Further, restrictions exist that place limits on the ability of an affiliate general partner to bring up successor funds while other real estate investment vehicles having similar investment guidelines are in existence. These restrictions should manage, in part, the conflicts that might arise when allocating investment opportunities among more than one real estate investment vehicle.

Where more than one real estate investment vehicle client could seek to invest in the same or similar real estate opportunities, the Company endeavors to allocate such opportunities among such clients on a fair and equitable basis over time. The Company first determines whether the particular investment opportunity is suitable for each of its clients, based on each client’s investment mandate and current needs. The Company next determines an appropriate allocation among participating clients (e.g., allocation based on total assets; ideal investment amount as dictated by investment mandate and current needs; rotation basis). Often, the Company establishes an allocation methodology, based on investment mandate and current needs, before the offering of interests in the real estate investment vehicle(s) commences, and discloses the methodology in the real estate investment vehicle clients’ offering documents³.

In addition, the limited partnership agreements of real estate investment vehicle client typically will disclose the allocation of investment opportunities among similar real estate investment vehicles and contain the conditions to bringing up successor real estate investment vehicles. The limited partnership agreements should be consulted to determine the procedures for creating successor real estate investment vehicles and for allocating investment opportunities among multiple real estate investment vehicles to ensure compliance with the stated process and the obligations of the Company and general partner under applicable law.

Conflicts from Valuation.

The Company is obligated to follow the valuation procedures established and disclosed in the limited partnership agreements for each of its real estate investment vehicle clients. A limited partnership agreement may prescribe the conditions on valuation and may require the general partner to submit include authorization for independent appraisals as part of a valuation plan.

Each limited partnership agreement should be consulted to determine the method and condition of valuation.

Corporate Opportunities.

Advisory Representatives are prohibited from using opportunities discovered in the course of their employment for their own personal gain or benefit. For example, if, in his or her capacity as an Advisory Representative, the Advisory Representative is approached about or otherwise becomes aware of a potential investment that may be appropriate for the Company, such individual should not take that opportunity for  him or herself, but rather should bring it to the attention of his or her manager or other appropriate Company personnel.

Conflicts From Ownership or Investments.

No Advisory Representative may, without disclosure to, and the written consent of, his or her manager or the Co-General Counsel, have either a direct or an indirect Beneficial Ownership or other interest in any supplier of goods or services to the Company, any client of the Company, or any competitor of the Company. In general, it would not be a violation of this Compliance Code to own up to one half of one percent (0.5%) of the securities of any such company if the securities are publicly traded, unless the Company is a significant customer, supplier, or competitor of such publicly traded company, which, while not automatically prohibited, will be reviewed on a case-by-case basis. Nevertheless, all such relationships are subject to the disclosure and consent process described above.
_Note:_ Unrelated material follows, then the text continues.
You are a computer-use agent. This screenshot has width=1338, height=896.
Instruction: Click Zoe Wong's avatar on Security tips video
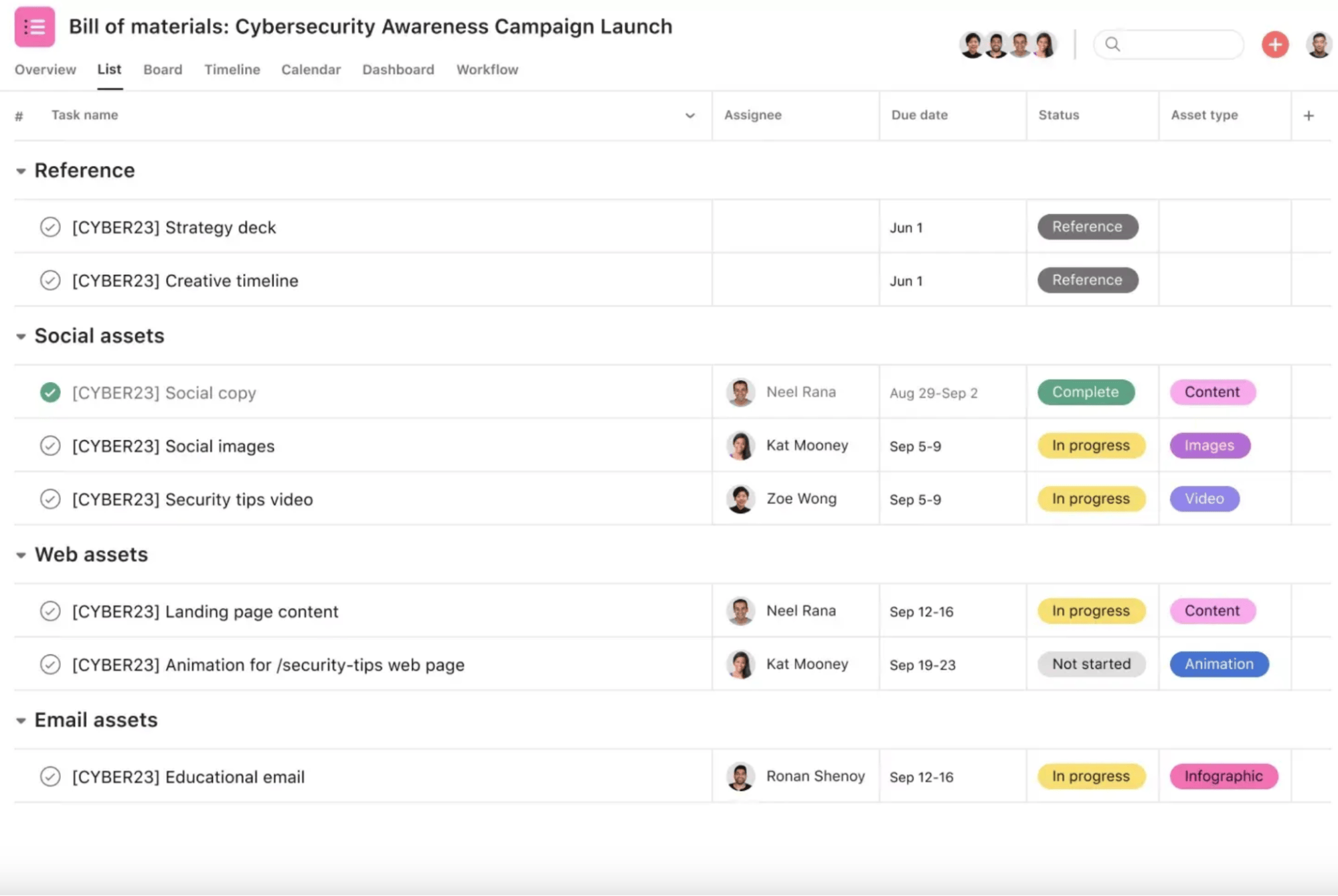click(740, 499)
Conflicts from Outside Activities.

The Company generally encourages Advisory Representatives to participate in community, charitable and other outside activities. However, each Advisory Representative is expected to avoid any outside personal interest or activity (whether or not for profit) that may interfere with, or create a conflict or an appearance of a conflict of interest with, his or her duties to the Company. As a guideline, any such activities may not encroach on time or attention that the Advisory Representative should be devoting to Company business; adversely affect the quality of his or her work; compete with the Company’s business or imply Company sponsorship or support (for example, through use of Company stationery); and/or adversely affect the Company’s reputation or image, or those of its affiliates.

Further, no Advisory Representative may accept employment with another employer or perform consulting work or engage in other outside business activities, such as board membership (whether or not for compensation), unless previously approved by the Co-General Counsel or the Chief Executive Officer.

Conflicts from Gifts and Entertainment.

Occasional business gifts to, entertainment of and favors for employees of the Company’s current or prospective clients or suppliers in connection with business discussions or the development of business relationships are generally deemed appropriate in the conduct of Company business, if they are legal, infrequent, reasonable and not extravagant or are customary in the Company’s line of business and would not result in embarrassment to the Company if the they were to be publicly disclosed.

Gifts, entertainment or favors in any form, given or received, that would likely result in a feeling or expectation of personal or professional obligation are prohibited. Advisory Representatives must be aware of, and comply with, any policies of the Company’s clients and suppliers relating to the receipt of gifts by their employees.

Conflicts in Selecting Affiliated Service Providers for Clients or Their Real Estate Investments.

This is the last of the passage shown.